_Instructions for the task_
In the entries below, the line with "Given: Click the numeral 2 in Button 2 title" marks the start. Return it and every following line exactly, ending with the last.

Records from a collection
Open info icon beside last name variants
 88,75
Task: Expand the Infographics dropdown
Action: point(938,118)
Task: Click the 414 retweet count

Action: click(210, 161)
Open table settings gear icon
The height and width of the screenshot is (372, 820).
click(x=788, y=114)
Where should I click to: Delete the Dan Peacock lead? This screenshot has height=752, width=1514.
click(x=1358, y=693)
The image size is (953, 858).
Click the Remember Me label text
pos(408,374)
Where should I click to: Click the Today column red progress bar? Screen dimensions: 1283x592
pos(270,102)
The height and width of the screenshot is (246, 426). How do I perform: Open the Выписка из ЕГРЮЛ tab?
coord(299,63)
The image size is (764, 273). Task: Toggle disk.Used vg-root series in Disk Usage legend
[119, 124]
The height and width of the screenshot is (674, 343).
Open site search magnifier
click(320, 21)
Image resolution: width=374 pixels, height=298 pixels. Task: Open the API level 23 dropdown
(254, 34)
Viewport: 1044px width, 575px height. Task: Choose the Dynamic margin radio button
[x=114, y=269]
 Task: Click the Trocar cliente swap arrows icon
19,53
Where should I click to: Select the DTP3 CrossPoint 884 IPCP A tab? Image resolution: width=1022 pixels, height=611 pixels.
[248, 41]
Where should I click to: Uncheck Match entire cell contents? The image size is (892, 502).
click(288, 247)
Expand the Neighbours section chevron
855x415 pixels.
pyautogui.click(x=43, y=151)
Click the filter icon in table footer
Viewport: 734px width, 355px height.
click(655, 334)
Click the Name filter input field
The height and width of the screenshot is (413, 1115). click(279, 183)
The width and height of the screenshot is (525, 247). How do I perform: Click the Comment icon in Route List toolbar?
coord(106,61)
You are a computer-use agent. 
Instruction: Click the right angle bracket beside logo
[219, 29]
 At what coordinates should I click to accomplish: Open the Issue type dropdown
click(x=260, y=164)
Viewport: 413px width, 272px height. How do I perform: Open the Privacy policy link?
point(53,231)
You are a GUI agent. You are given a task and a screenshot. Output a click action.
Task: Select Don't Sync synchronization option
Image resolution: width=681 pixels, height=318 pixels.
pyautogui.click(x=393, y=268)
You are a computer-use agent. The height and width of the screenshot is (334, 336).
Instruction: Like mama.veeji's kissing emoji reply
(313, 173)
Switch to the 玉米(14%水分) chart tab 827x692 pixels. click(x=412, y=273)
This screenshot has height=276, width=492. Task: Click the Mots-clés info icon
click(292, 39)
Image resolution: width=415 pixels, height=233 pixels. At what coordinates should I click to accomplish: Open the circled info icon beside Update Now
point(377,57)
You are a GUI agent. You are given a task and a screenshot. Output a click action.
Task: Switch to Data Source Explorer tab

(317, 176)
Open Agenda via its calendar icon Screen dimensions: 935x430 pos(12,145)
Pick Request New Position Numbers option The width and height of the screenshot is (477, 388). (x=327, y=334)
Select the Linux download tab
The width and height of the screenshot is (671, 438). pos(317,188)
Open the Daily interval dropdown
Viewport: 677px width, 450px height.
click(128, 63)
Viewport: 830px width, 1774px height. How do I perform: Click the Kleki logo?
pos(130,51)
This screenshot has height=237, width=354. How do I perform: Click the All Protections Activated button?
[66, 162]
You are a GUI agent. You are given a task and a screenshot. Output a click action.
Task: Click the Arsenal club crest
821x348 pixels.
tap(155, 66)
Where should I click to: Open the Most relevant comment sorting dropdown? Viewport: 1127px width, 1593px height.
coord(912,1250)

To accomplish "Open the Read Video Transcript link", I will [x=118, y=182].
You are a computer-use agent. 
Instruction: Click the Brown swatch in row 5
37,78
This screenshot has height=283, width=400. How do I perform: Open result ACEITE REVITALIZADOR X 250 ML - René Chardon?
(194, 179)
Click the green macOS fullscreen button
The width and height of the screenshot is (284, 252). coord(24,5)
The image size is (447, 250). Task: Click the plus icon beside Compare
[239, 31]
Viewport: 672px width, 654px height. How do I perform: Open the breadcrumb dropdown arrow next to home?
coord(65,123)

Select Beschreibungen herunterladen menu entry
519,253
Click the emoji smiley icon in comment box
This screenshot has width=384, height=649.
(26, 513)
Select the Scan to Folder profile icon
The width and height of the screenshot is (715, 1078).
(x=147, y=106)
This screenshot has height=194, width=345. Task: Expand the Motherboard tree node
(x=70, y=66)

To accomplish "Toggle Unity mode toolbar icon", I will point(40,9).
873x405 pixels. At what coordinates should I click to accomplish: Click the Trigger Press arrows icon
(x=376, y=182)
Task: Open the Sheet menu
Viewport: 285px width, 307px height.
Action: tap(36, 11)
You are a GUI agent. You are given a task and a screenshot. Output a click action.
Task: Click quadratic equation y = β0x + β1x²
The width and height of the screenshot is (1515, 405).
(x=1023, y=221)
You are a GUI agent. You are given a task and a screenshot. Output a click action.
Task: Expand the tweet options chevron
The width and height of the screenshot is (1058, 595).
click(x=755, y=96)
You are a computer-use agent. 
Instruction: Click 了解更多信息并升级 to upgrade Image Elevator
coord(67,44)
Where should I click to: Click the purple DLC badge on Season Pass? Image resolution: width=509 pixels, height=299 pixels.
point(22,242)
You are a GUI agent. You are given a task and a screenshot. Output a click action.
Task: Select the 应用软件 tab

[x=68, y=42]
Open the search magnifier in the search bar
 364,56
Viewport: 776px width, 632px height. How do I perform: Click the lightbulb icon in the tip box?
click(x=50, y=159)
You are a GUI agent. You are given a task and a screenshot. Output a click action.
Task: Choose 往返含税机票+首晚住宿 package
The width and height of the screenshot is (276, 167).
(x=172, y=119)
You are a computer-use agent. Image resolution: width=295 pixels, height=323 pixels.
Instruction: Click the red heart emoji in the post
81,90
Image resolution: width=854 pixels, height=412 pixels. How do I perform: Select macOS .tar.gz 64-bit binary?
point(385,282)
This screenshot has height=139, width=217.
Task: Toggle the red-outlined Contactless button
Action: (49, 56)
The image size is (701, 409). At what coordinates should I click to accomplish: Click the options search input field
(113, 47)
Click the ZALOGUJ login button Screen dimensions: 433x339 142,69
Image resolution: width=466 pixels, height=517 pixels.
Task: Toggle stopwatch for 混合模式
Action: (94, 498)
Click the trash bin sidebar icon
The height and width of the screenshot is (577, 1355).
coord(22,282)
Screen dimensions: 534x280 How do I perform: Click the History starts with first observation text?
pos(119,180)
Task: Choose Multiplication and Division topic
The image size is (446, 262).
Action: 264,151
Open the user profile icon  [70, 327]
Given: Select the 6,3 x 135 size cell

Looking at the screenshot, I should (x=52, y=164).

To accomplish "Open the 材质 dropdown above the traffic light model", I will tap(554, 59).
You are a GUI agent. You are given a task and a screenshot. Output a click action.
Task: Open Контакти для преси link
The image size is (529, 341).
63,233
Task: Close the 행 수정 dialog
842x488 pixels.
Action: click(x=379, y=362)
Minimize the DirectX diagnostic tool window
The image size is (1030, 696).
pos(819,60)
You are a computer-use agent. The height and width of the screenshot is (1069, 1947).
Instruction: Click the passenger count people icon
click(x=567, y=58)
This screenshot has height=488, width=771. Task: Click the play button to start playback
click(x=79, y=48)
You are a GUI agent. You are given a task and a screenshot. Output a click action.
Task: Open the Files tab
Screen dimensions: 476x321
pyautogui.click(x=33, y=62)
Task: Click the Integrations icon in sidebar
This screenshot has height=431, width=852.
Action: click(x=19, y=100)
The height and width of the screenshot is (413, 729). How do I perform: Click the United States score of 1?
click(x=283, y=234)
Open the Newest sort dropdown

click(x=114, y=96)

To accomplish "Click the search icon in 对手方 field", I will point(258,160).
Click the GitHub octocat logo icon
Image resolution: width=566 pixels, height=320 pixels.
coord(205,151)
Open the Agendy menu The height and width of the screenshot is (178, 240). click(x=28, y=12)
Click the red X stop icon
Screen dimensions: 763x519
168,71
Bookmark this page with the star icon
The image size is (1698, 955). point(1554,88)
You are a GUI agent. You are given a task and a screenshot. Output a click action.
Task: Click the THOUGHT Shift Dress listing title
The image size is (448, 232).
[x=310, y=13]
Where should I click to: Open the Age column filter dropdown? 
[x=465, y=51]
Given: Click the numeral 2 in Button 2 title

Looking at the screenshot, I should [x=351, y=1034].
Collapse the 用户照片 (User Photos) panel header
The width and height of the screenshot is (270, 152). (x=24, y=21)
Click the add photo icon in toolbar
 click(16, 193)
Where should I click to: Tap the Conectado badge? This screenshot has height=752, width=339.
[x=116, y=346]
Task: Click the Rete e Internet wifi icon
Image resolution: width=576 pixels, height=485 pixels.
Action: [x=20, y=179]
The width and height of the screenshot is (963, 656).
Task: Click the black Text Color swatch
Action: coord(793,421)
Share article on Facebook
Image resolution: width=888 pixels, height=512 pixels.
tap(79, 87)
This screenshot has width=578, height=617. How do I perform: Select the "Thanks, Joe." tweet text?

_Result below_
Given: Click the numeral 2 in Button 2 title

Looking at the screenshot, I should [x=351, y=1034].
Collapse the 用户照片 (User Photos) panel header
The width and height of the screenshot is (270, 152). (x=24, y=21)
Click the add photo icon in toolbar
 click(16, 193)
Where should I click to: Tap the Conectado badge? This screenshot has height=752, width=339.
[x=116, y=346]
Task: Click the Rete e Internet wifi icon
Image resolution: width=576 pixels, height=485 pixels.
Action: [x=20, y=179]
The width and height of the screenshot is (963, 656).
Task: Click the black Text Color swatch
Action: coord(793,421)
Share article on Facebook
Image resolution: width=888 pixels, height=512 pixels.
tap(79, 87)
This screenshot has width=578, height=617. How do I perform: Select the "Thanks, Joe." tweet text?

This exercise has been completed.